P.S. I will never force you to be my friend...What more to love me... I've never ever have that thought... You can just tell me to get out of your life if you want to...I'll respect your decisions... Don't be like that ass who only act to love me all the while... It's hurts even more... Hmms... I guess I rather be alone... I'm just meant to be lonely... I'll just let time determine everything... And I know Allah will give me happiness some day... And only Allah knows how I really feel now...
Hmms... That heartbreaker has moved on and seems so happy with his gal...Me...I have moved on...But I'm sad about OTHER stuffs... Argh! This is SO not supposed to be happening! This is why I only want to befriend him later this year! Not EARLY this year! And my plan is all SPOILED! And my heart is partially broken! Damn it...-.-... He's not supposed to know... Why must he know now?? Haiz... I guess I can never be happy like that guy... How does he move on so easily...?? Hahas! Don't get wrong ideas uh! I have NO feelings for him anymore! He broke my heart n i healed it myself ok? So why should I still like him? Hahas! Yay! I'm smiling again! Hehe... I get happy again so easily... Oh maybe I should think positive... I'm being selfish if I think negative... Maybe he's just shy...And not couldn't be bothered... And maybe just now he left without replying my hello coz he really has to rush off! It feels good to think positive! Hehes... I know... Kirin... YOU ARE SOOOO WEIRD! LoL!

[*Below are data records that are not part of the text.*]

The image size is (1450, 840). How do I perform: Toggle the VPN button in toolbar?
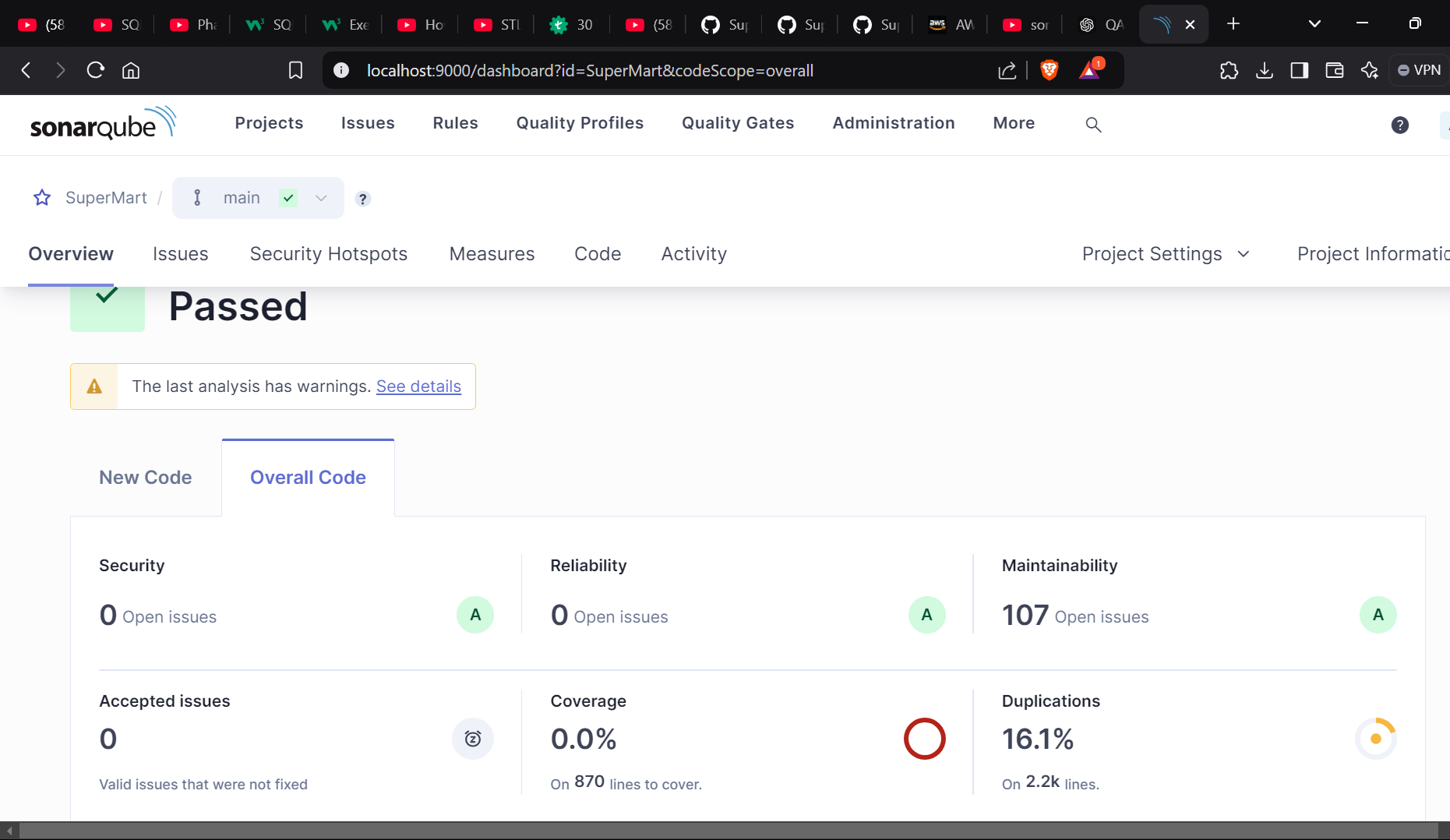(x=1420, y=70)
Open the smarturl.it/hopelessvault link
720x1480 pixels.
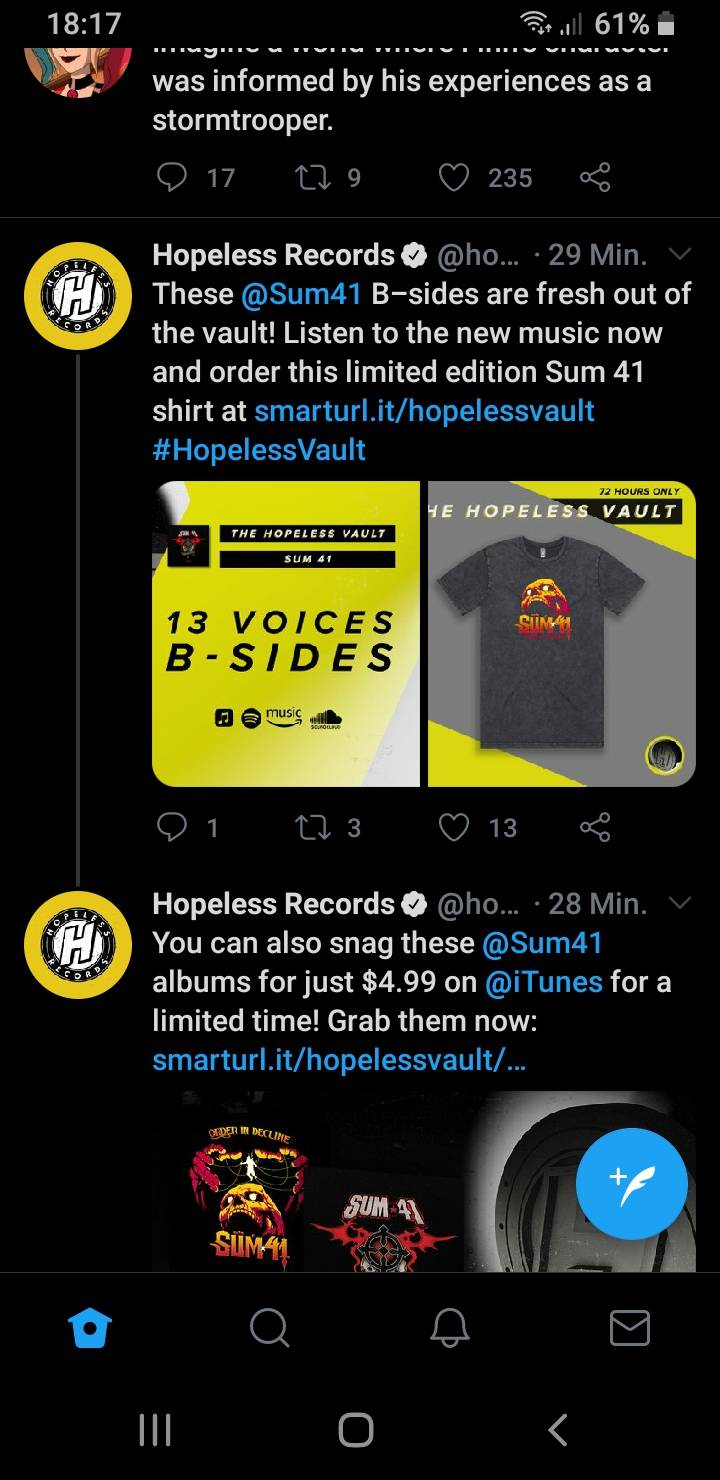click(x=425, y=411)
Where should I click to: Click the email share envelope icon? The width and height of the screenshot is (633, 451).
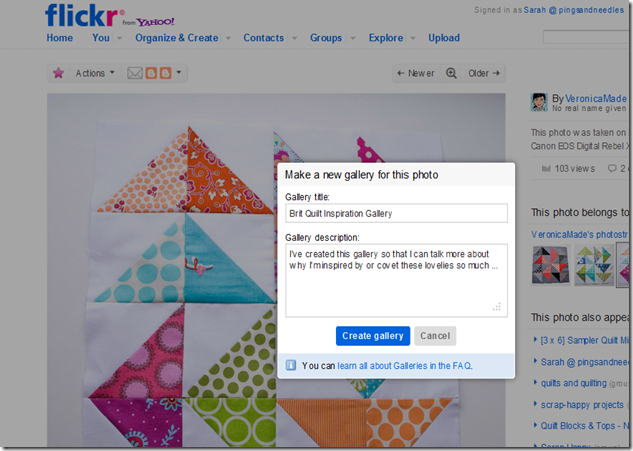coord(135,73)
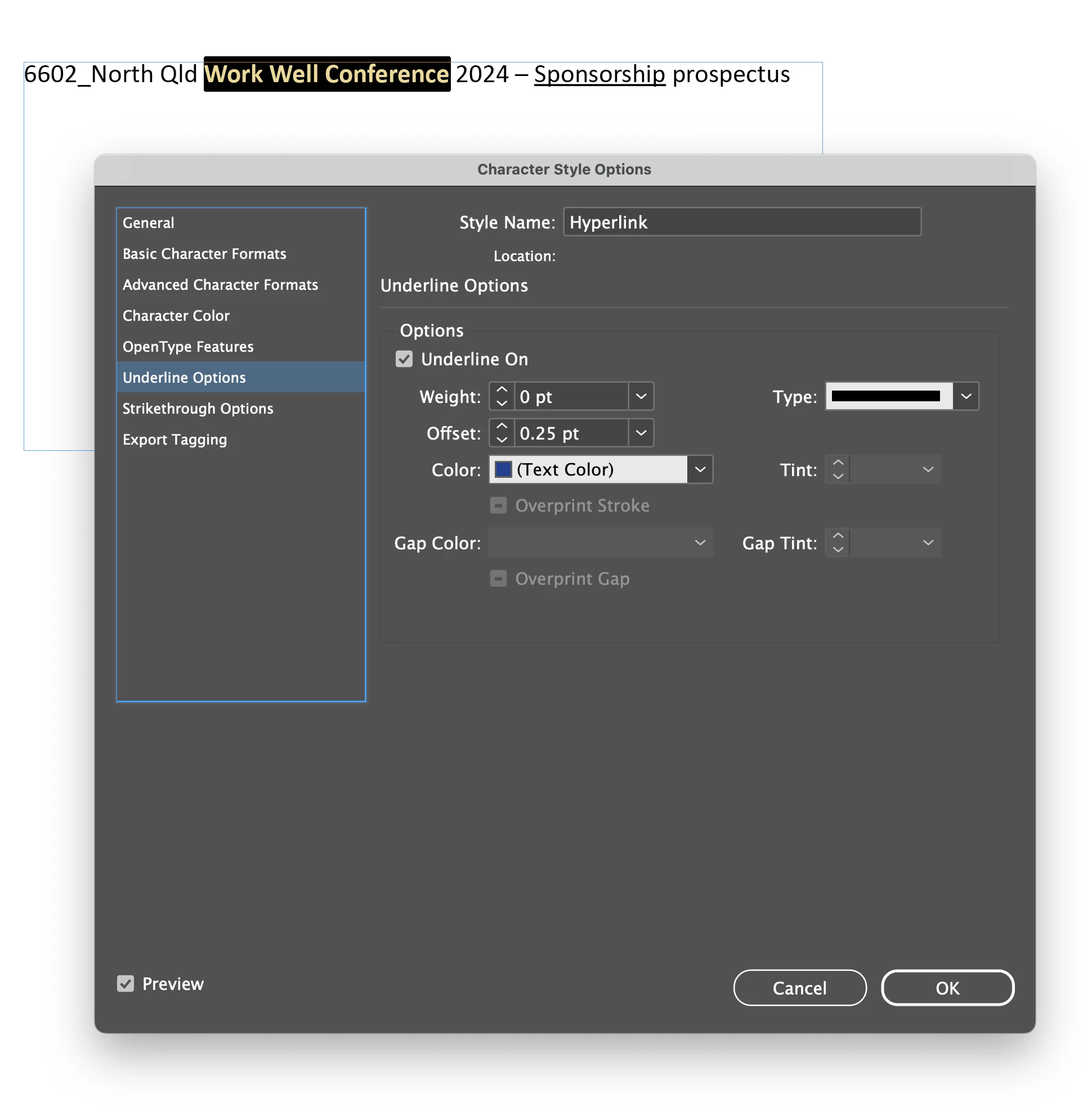
Task: Click the blue Text Color swatch
Action: (503, 470)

Eh 'O' Levels coming what... Maybe he doesn't want me to think too much about him and wants me to concentrate more on my studies! Yea! That's the way! Haha! And that's what I'll do... I'll ignore him too! Haha! Crazy girl... But to study mah... Damn! 2 more weeks Mock exam! I want study leh! Only started revision on A-maths! Ok la... I'm wasting my time crying n blogging! And I think I know perfectly well why i am SOOOOO EMOTIONAL and negative thinking this week... The time is coming! Hahas... I guess it'll be over soon... I hate this period of time... I'm such an emokid! I hate emokids! Hahas! Too bad I was one last year... Ugh... Makes me sick...XD
Emokids=Losers=Sinners coz they slit and hurt themselves[like what the fuck?]...And they ALWAYS tink negative thoughts! ALWAYS I TELL YOU! I've met someone like that before! One thing for sure these people are great at influencing you to be one of these emoarses... Don't be an EMOKID!!! Haha!